第23話 動き出す雷崎家③
それからしばらくすると鳴自身が到真に関わってくる機会は始めに比べて格段に減った。
接触を取って来る時は前のように手紙で場所と時間を指定しての繰り返しだった。
会話の内容も霊力操作に対するアドバイスを求めるぐらいで、むしろ鳴が到真と頻繫に関わるのを避けているようにも感じた。
到真にとっては鳴が《《そういう意思》》で決めたのなら口出しするつもりもないが鳴の感情の機微を表情から読み取ったとしてもそれは到底明るいものでもなく感じれた。
やがて2週間が過ぎて選定戦が最終日を終えた日の学校を鳴は欠席したのだった。
担任の先生は家の都合と言っているがどこか到真にとっては引っかかるものを感じざる負えない。
そんな日の昼休みだった。
「到真君少しいいかしら?」
図書室で小説を読もうと席を立つ直前にまた同じクラスメイトに話しかけられたのだった。
話しかけてきたのはこれまた学園の中でもトップに位置しそうな美少女だった。
髪は黒のロングで洗練されたスタイルと顔、加えて鳴がどこか無機質さの美しさを感じるなら彼女はエネルギーを感じさせる美しさを併せ持っていた。
到真もこれくらいの期間でクラスメイトの顔は熟知しているので彼女の名前は清羅汐奈だとすぐに分かった。

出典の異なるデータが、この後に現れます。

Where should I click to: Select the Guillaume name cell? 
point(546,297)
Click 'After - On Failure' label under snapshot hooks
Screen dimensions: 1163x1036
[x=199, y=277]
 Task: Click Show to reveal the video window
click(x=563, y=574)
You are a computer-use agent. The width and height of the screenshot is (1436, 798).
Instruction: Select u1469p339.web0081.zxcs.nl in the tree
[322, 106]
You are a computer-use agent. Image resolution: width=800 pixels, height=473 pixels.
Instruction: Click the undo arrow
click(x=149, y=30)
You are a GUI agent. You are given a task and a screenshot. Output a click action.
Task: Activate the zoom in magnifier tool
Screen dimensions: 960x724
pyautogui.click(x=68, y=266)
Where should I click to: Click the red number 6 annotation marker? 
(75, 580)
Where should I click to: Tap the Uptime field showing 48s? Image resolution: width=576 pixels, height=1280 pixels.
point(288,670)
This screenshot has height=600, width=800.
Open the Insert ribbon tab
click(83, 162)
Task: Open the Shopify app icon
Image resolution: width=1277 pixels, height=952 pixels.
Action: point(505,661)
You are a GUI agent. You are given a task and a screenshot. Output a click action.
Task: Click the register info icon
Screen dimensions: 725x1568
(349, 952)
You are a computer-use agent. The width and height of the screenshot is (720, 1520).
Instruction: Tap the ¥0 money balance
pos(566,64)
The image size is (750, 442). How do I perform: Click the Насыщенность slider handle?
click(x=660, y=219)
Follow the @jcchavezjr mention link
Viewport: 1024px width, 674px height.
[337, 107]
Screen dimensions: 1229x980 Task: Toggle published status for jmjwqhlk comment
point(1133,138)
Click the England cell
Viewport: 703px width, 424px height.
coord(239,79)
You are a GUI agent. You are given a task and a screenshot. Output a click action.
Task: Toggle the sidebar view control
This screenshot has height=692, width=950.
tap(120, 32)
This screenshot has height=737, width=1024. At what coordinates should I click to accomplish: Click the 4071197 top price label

屋上で話を希望してきたのでそのまま屋上へと向かう二人。
教室を出る間際に嫉妬と殺意が籠った目線を感じまっくたがそんなのは無視した到真だった。
ーーーーーーーーーー
「ごめんね、どうしても聞きたいことがあって」
「構わんが何を聞きたいんだ?」
「鳴さんについて」
鳴についてと聞かれて到真は一切表情に出さないものの警戒モードへと走った。
もし彼女が自分と鳴の関係を知ってしまったら《《秘密を守るためにも》》少々手荒にいかねばならない。
だが彼女が聞いてきたのはそういうものではなかった
「鳴さんのここ最近の様子について何か心当たりない?」
聞いてきたのは鳴のここ最近の様子についてだった。
「全くない........と言えば噓にはなるかもしれんがぶっちゃけ分からん。実家については聞かないようにしているしな」
「鳴さんと最近話している君なら知っていると思ったんだけどそれならごめんね。あ、それともう一つ聞きたいことがあるんだけど」
「何?」
「金色と銀色のメッシュが入った獣を見なかった?」
その言葉で到真は汐奈が陰陽師であることを確信した。陰陽師である鳴がと同じ言葉でわざわざ聞いてきたのだ。無関係ではあるまい。
「見てないな」
「そっか.......ありがとね」
望んだ答えが得られずに表情を暗くする汐奈は屋上を後にした。
(しかし一体何が起こっているんだ?魔族といい、陰陽師といいどうことなんだ?)
現在進行で迫っている異常にむずがゆくなる到真。
その真相を知る時もまたすぐに迫っていた。